2.2 VALOR DA FLEXIBILIDADE E A TEORIA DOS CUSTOS DE TRANSAÇÃO

2.2.2 Ativos Específicos e Custos de Transação

Foi visto que ativos específicos referem-se a investimentos que são pelo menos parcialmente irreversíveis, isto é, não podem ser utilizados para outra finalidade, sem a perda de uma parte considerável de seu valor na aplicação original.

Uma vez que investimentos específicos tenham sido realizados, o agente investidor, ao vender o produto ou serviço resultante da transação baseada nestes ativos, pode ter seu poder de barganha enfraquecido em relação à outra parte contratante. Desta forma, estes investidores correm o risco de perder a diferença entre, o valor do ativo na aplicação para a qual ele foi originalmente destinado, e o seu valor em uma aplicação alternativa, o que foi denominado

quasi-rent por KLEIN, CRAWFORD & ALCHIAN (1978)28.

O grau em que um investimento não pode ser remobilizado para outras utilizações alternativas é que caracteriza sua especificidade para uma única transação.
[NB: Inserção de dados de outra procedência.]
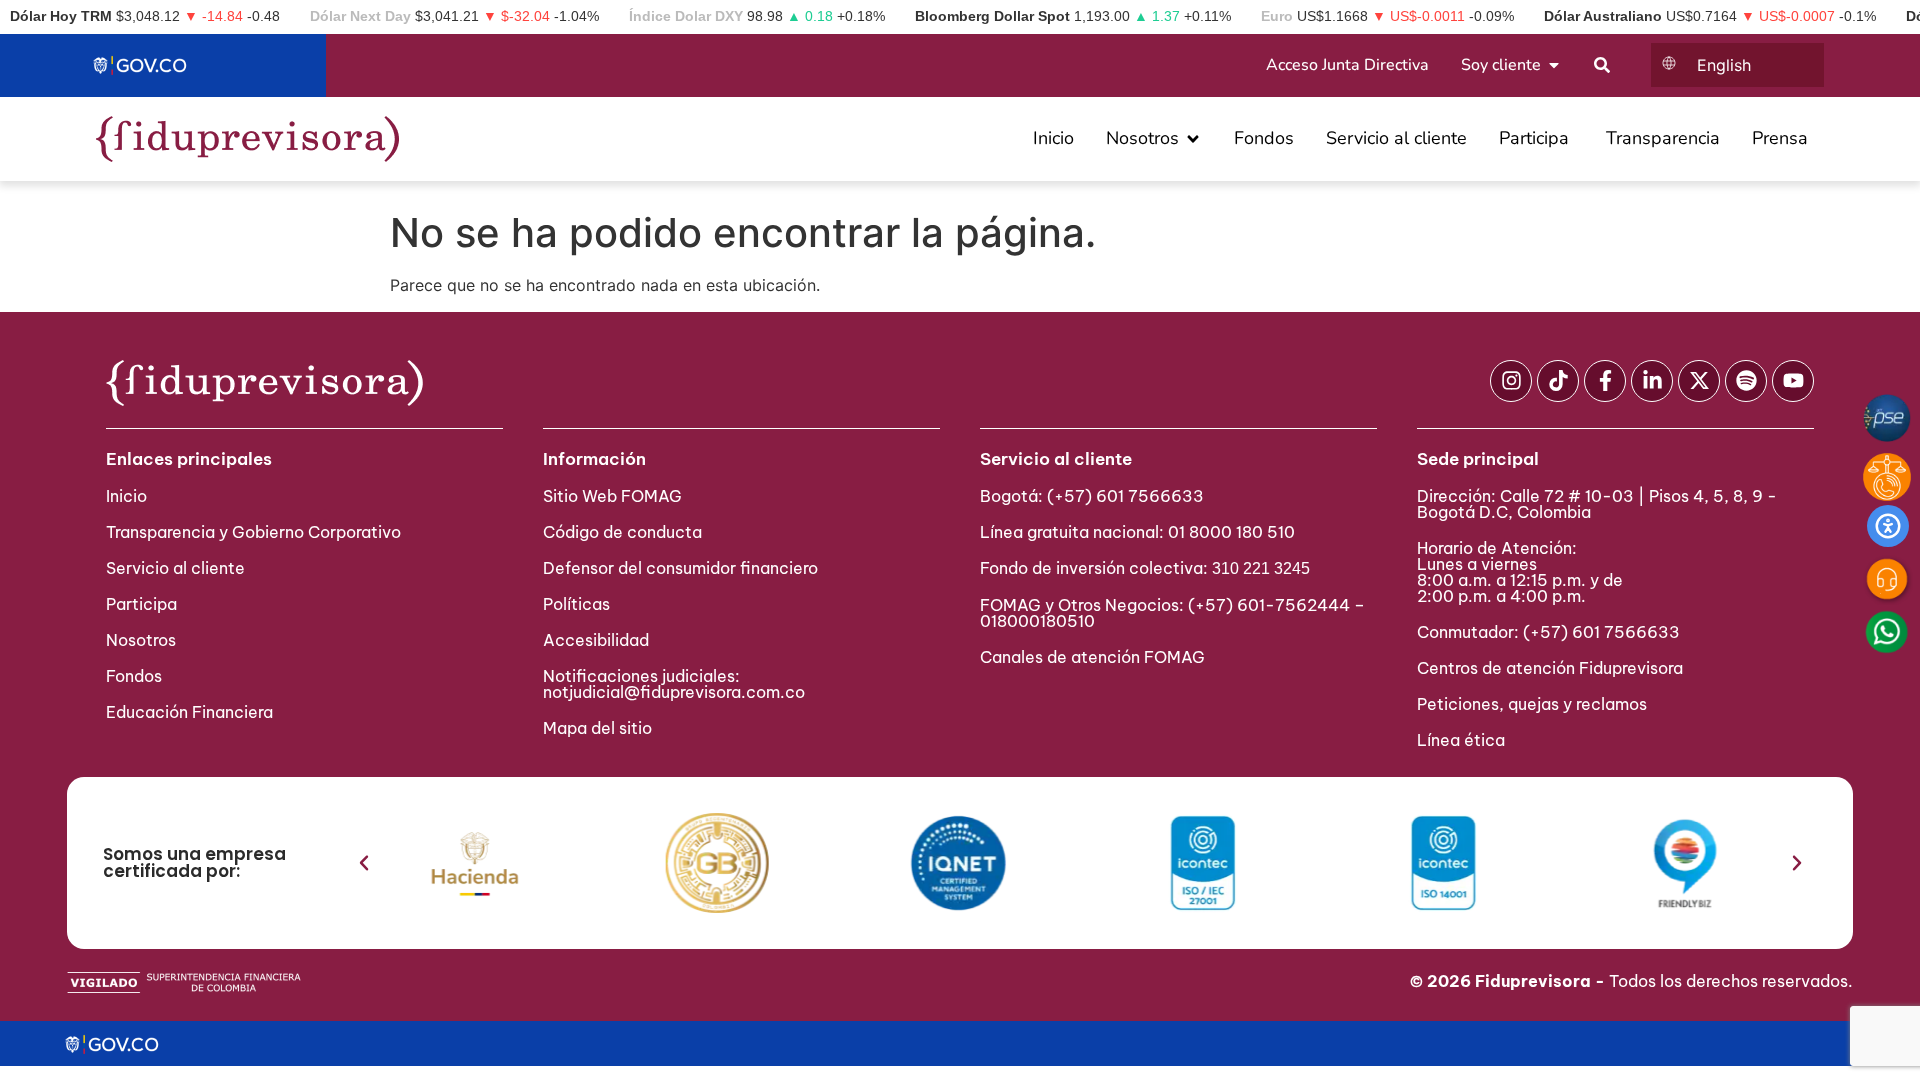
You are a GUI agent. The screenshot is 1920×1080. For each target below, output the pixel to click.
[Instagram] (1511, 381)
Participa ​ (143, 604)
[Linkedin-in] (1652, 381)
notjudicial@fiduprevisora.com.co (674, 692)
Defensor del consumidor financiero (680, 568)
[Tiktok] (1558, 381)
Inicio (126, 496)
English (1724, 65)
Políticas (576, 604)
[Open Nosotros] (1193, 138)
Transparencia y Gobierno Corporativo (253, 532)
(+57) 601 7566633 (1125, 496)
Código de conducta (622, 532)
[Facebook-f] (1605, 381)
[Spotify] (1746, 381)
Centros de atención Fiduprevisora (1550, 668)
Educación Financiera (189, 712)
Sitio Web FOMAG (612, 496)
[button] (364, 863)
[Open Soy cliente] (1554, 65)
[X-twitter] (1699, 381)
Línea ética (1461, 740)
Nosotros (141, 640)
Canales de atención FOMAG (1096, 657)
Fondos (134, 676)
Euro (1277, 16)
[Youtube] (1793, 381)
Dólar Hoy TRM (61, 16)
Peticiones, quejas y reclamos (1532, 704)
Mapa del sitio (597, 728)
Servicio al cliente (175, 568)
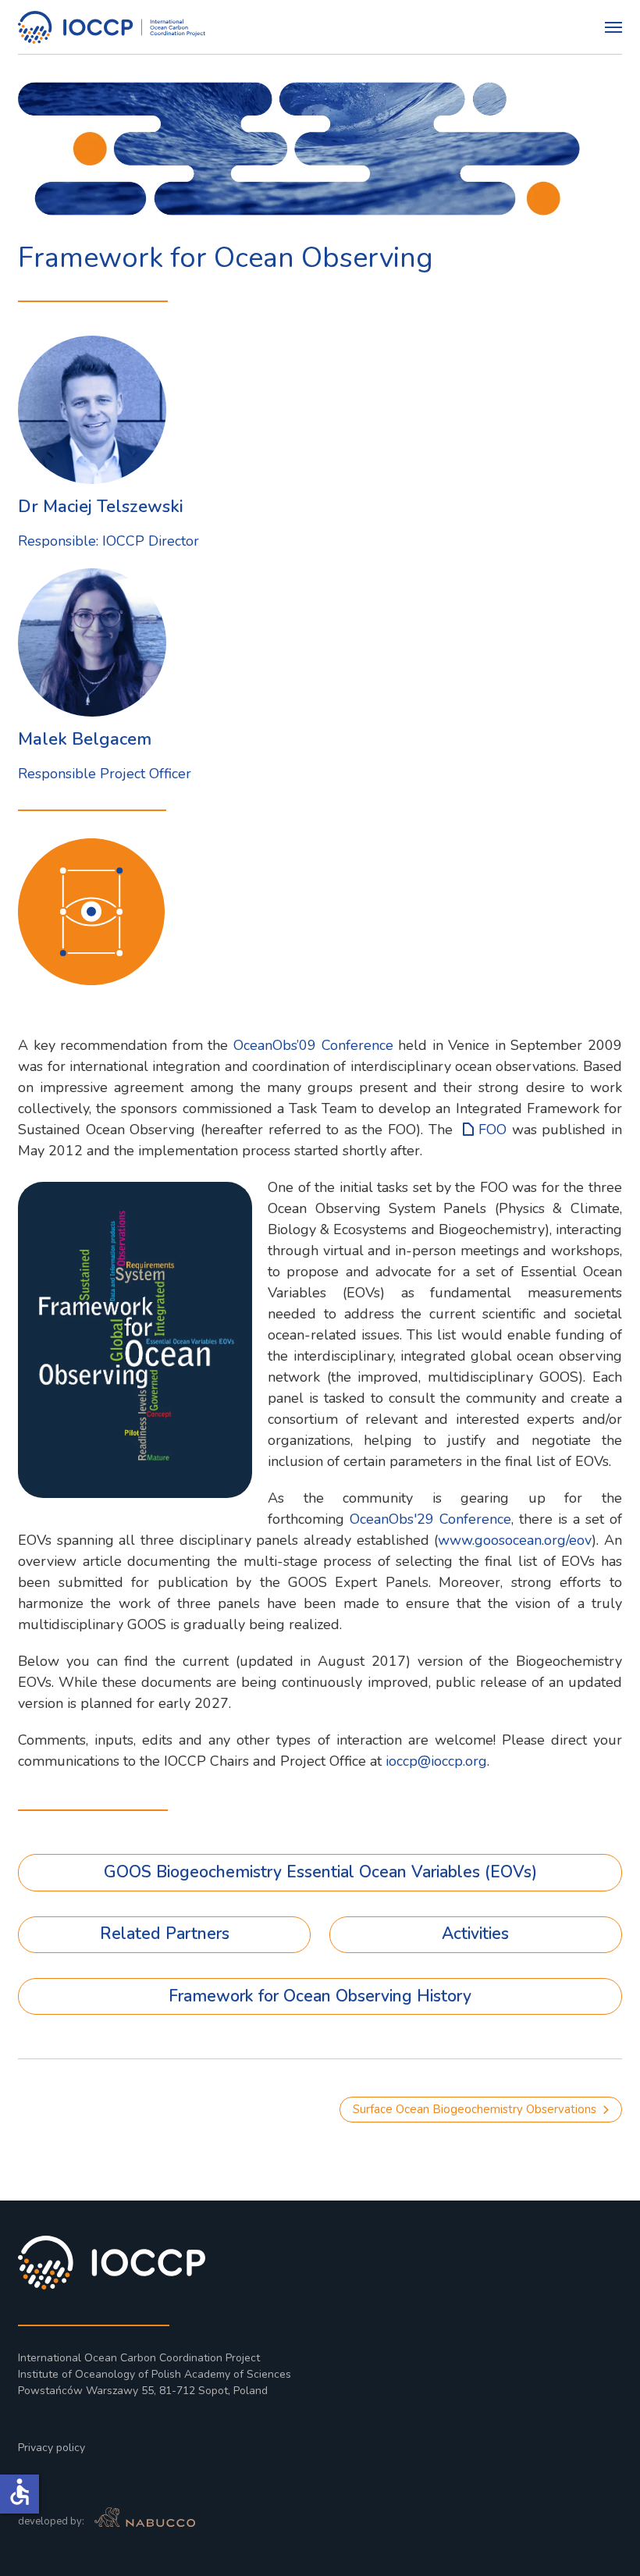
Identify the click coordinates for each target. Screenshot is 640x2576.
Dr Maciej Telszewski (100, 506)
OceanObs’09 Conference (313, 1045)
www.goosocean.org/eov (515, 1540)
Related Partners (164, 1933)
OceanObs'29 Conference (430, 1519)
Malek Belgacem (84, 739)
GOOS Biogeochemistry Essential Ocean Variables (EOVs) (320, 1872)
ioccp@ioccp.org (436, 1761)
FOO (494, 1129)
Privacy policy (51, 2447)
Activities (475, 1933)
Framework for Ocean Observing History (320, 1996)
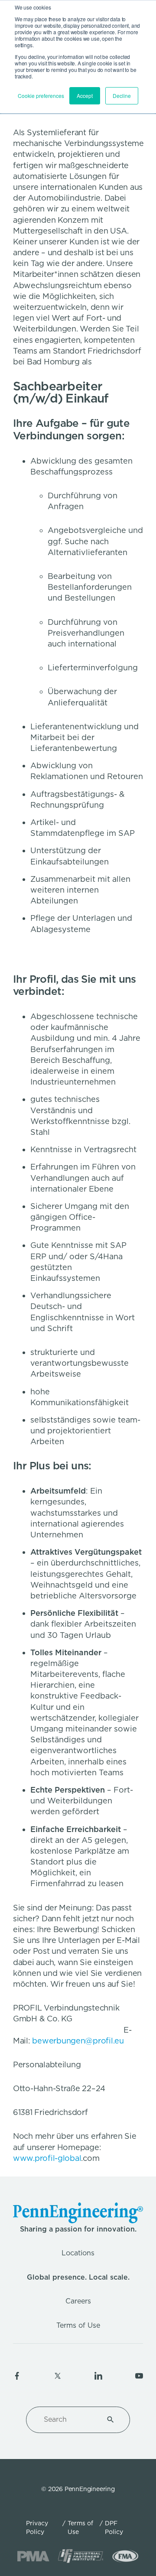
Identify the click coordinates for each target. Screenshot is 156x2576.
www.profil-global (47, 2158)
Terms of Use (78, 2325)
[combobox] (67, 2419)
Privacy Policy (37, 2527)
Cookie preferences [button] (41, 95)
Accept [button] (85, 95)
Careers (78, 2301)
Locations (78, 2253)
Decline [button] (122, 95)
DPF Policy (114, 2527)
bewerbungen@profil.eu (78, 2040)
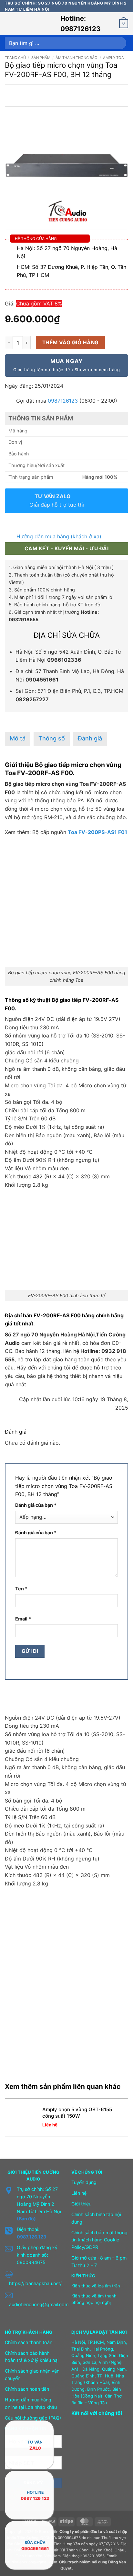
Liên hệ (79, 2193)
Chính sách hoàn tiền (27, 2389)
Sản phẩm (40, 57)
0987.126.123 (31, 2236)
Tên (21, 1588)
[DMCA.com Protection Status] (87, 2459)
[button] (9, 24)
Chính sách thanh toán (28, 2342)
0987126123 (63, 400)
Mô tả (18, 738)
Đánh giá (90, 738)
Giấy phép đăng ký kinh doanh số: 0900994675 (37, 2255)
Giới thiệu (81, 2203)
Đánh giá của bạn (35, 1505)
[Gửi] (120, 43)
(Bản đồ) (26, 2218)
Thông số (51, 738)
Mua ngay (66, 365)
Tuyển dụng (84, 2182)
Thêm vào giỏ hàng (70, 342)
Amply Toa (113, 57)
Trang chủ (15, 57)
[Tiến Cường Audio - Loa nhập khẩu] (36, 23)
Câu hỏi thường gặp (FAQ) (33, 2418)
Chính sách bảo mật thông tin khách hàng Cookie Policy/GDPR (99, 2240)
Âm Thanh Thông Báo (76, 57)
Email (23, 1618)
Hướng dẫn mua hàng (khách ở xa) (58, 536)
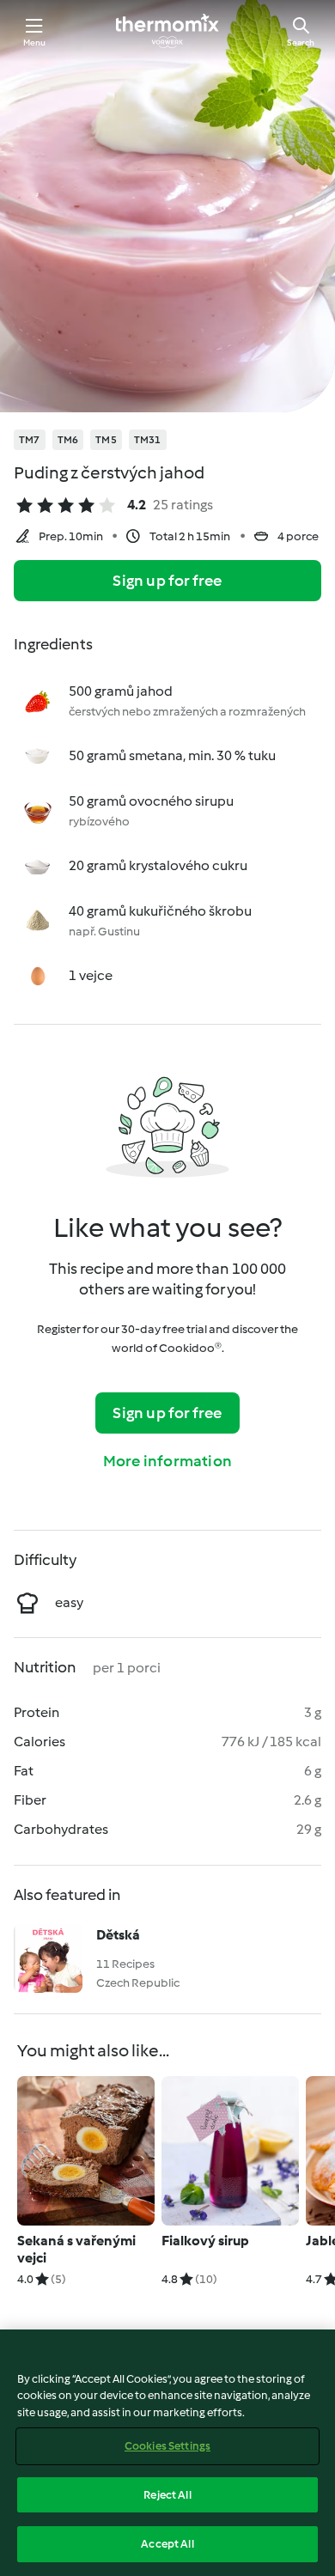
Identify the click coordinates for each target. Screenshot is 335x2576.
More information (167, 1461)
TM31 (147, 440)
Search (300, 42)
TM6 (68, 440)
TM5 (106, 440)
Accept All (167, 2543)
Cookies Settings (167, 2445)
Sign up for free (167, 580)
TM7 (29, 440)
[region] (167, 2452)
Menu (34, 42)
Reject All (167, 2494)
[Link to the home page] (167, 31)
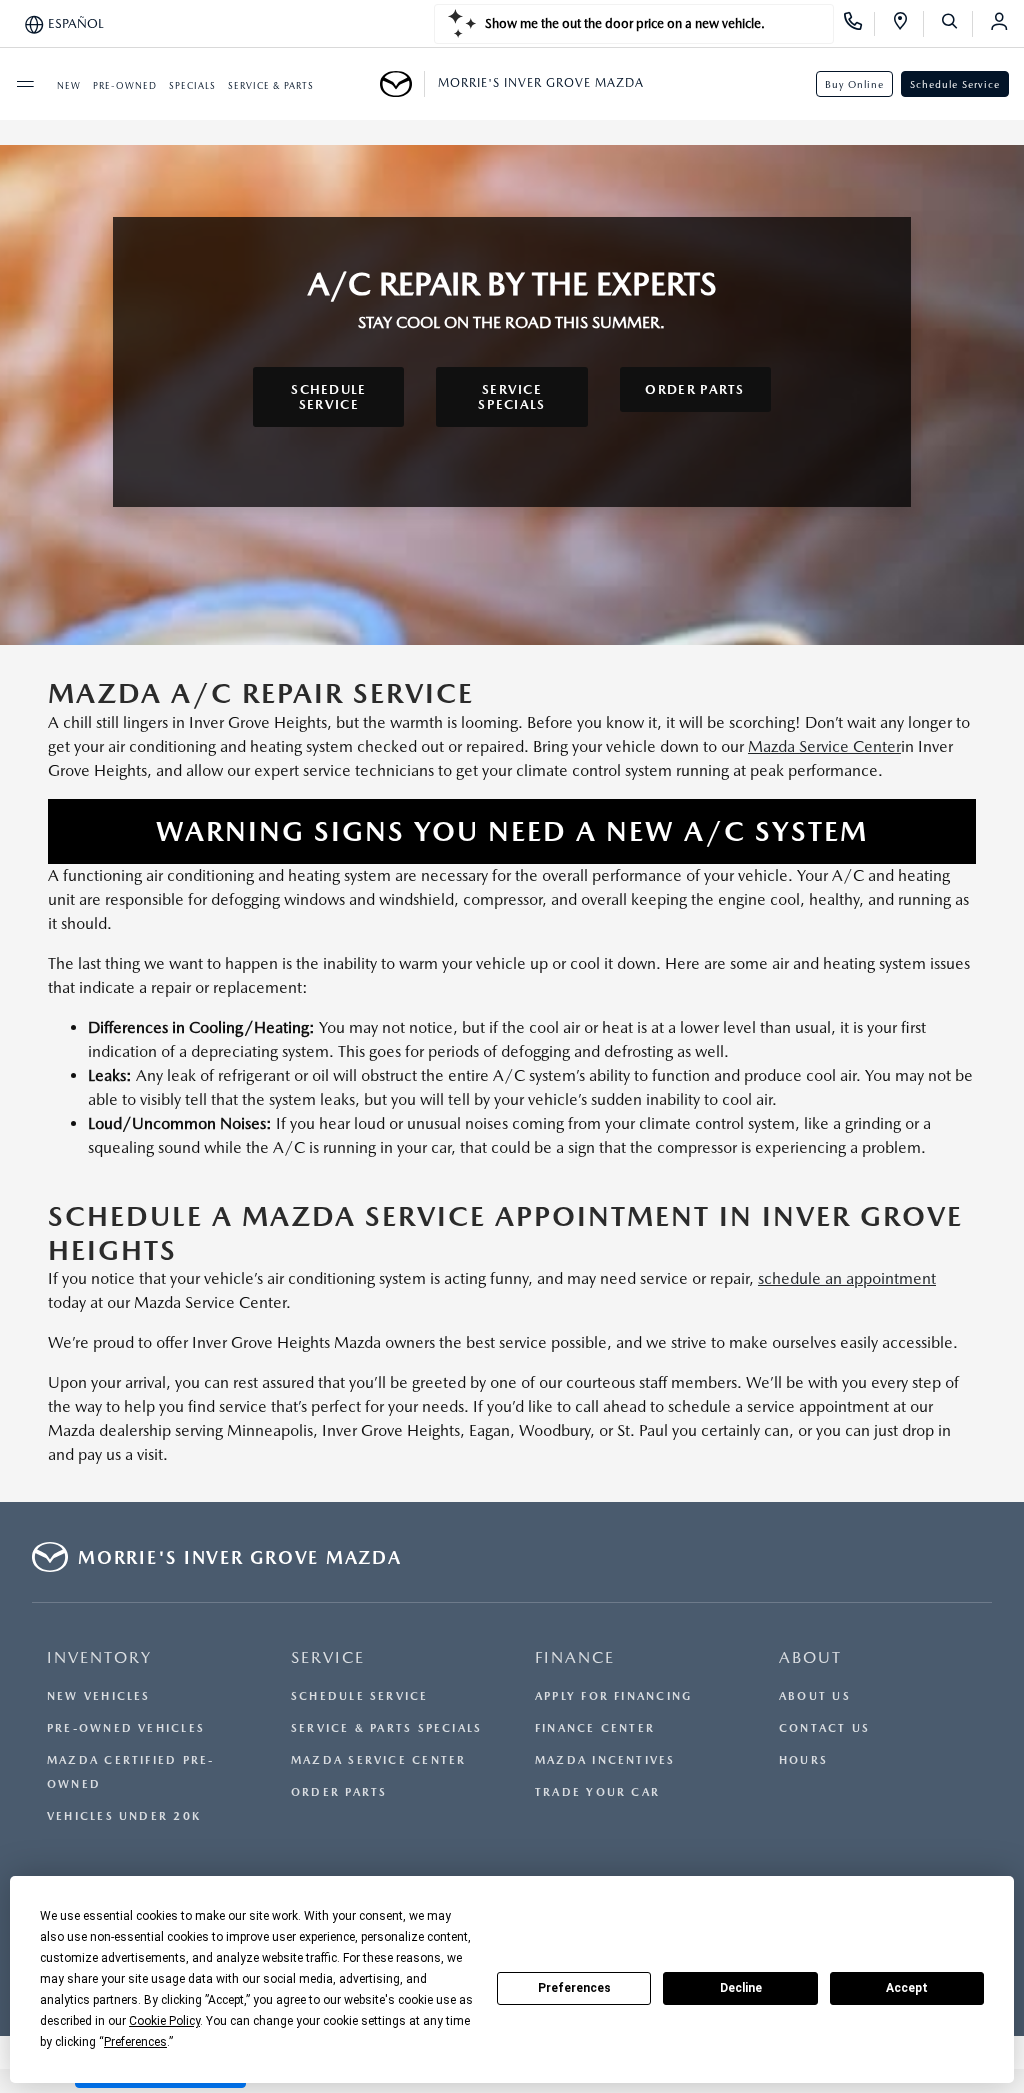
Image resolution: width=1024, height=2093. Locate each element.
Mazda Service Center (824, 746)
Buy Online (854, 84)
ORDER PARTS (694, 389)
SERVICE (328, 1657)
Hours (803, 1760)
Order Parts (339, 1792)
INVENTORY (99, 1657)
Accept (907, 1988)
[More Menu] (25, 84)
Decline (741, 1988)
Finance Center (595, 1728)
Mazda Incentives (605, 1760)
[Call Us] (859, 24)
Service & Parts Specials (386, 1728)
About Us (815, 1696)
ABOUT (810, 1657)
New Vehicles (99, 1696)
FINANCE (575, 1657)
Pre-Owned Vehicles (126, 1728)
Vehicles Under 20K (124, 1816)
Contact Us (824, 1728)
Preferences (574, 1988)
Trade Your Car (597, 1792)
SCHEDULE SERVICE (328, 397)
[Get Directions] (907, 24)
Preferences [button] (135, 2042)
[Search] (956, 24)
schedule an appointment (847, 1278)
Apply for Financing (613, 1696)
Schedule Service (955, 84)
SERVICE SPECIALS (511, 397)
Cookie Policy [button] (164, 2021)
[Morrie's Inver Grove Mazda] (402, 84)
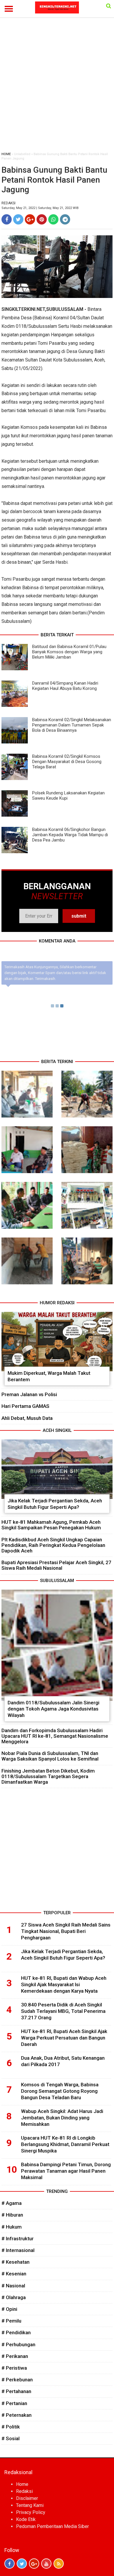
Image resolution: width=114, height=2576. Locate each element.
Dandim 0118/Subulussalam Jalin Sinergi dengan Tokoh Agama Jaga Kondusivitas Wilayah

Neste contexto, a expressão “utilizações alternativas” pode ser interpretada de várias formas: (i) como a possibilidade de estoque do produto gerado com os investimentos realizados, para futura comercialização; (ii) como a existência de consumidores alternativos para este produto; ou (iii) como a remobilização dos ativos para outro local, outra indústria ou outro produto.

MULHERIN (1986), por exemplo, associa o take-or-pay de contratos para fornecimento de gás natural como uma forma dos comercializadores estocarem gás no próprio campo produtor. Naturalmente, o autor considera a existência de uma cláusula de make-up-gas (ver Seção 1.4.2) que permita a recuperação das quantidades pagas e não utilizadas, o que não é uma regra nos contratos de fornecimento ao consumidor final.

Relacionado a esta questão, TORRES DOS SANTOS (2001, p. 25), ao mencionar os argumentos de RICHARDSON (1972)29 sugere que “cadeias industriais mais desenvolvidas

(maduras ou adensadas) possibilitam estruturas de coordenação mais autônomas”, isto é, a especificidade dos investimentos diminui pela existência de um maior número de agentes para se transacionar. Esta proposição auxiliará na elaboração das hipóteses desta pesquisa.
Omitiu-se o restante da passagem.